> [Quoted passage]:
** start **

Thursday, February 17, 2011

How and Who 4

In talking via email with a neice, I was reminded of the embroidery work that my my mother-in-law spent many hours creating.  She took up this type of Embroidery in the late 1970's and continued to make a variety of pictures, embellishment on quilts, as features on the top of trinket boxes and other things. I had not seen this kind of embroidery work before - she called it Brazillian Embroidery and had taken some classes though a group that she was active in.

 Brazillian Embroidery is a dimensional system of creating knotted work that became tiny flowers and textured miniature leaves.  The threads were shiny rayon and she had to order them specifically for this type of embroidery.

I have not ever seen anyone else do this type of embroidery -- but of course there has to be others, for where else would she learn it -- and it's popularity is enough that there are web sites and online supply stores specifically for the rayon threads that are used.  Here are a couple of links if you wish to investigate this type of stitching a bit further.

This is what Wikipedia says about Brazillian Embroidery.

Brazilian embroidery is a type of surface embroidery that uses rayon thread instead of cotton or wool. It is called "Brazilian" embroidery because the use of high-sheen rayon thread in embroidery was first popularized in Brazil, where rayon was widely manufactured. Brazilian embroidery patterns usually include flowers formed using both knotted and cast on stitches. Although many of these stitches are used in other forms of embroidery, the technique used to create them is slightly different.

** end **

> [Raw data]:
** start **

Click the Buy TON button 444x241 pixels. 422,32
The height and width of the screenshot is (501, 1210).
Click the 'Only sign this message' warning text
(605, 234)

** end **

> [Exercise goal]:
Answer these from the embroidery post:
1. In what decade did the mother-in-law take up this embroidery?
2. What kind of thread was used, and how did she get it?
3. Why is the style called "Brazilian"?

> [Answer for the task]:
1. The late 1970's.
2. Shiny rayon thread, which she had to order specifically for this type of embroidery.
3. The use of high-sheen rayon thread in embroidery was first popularized in Brazil, where rayon was widely manufactured.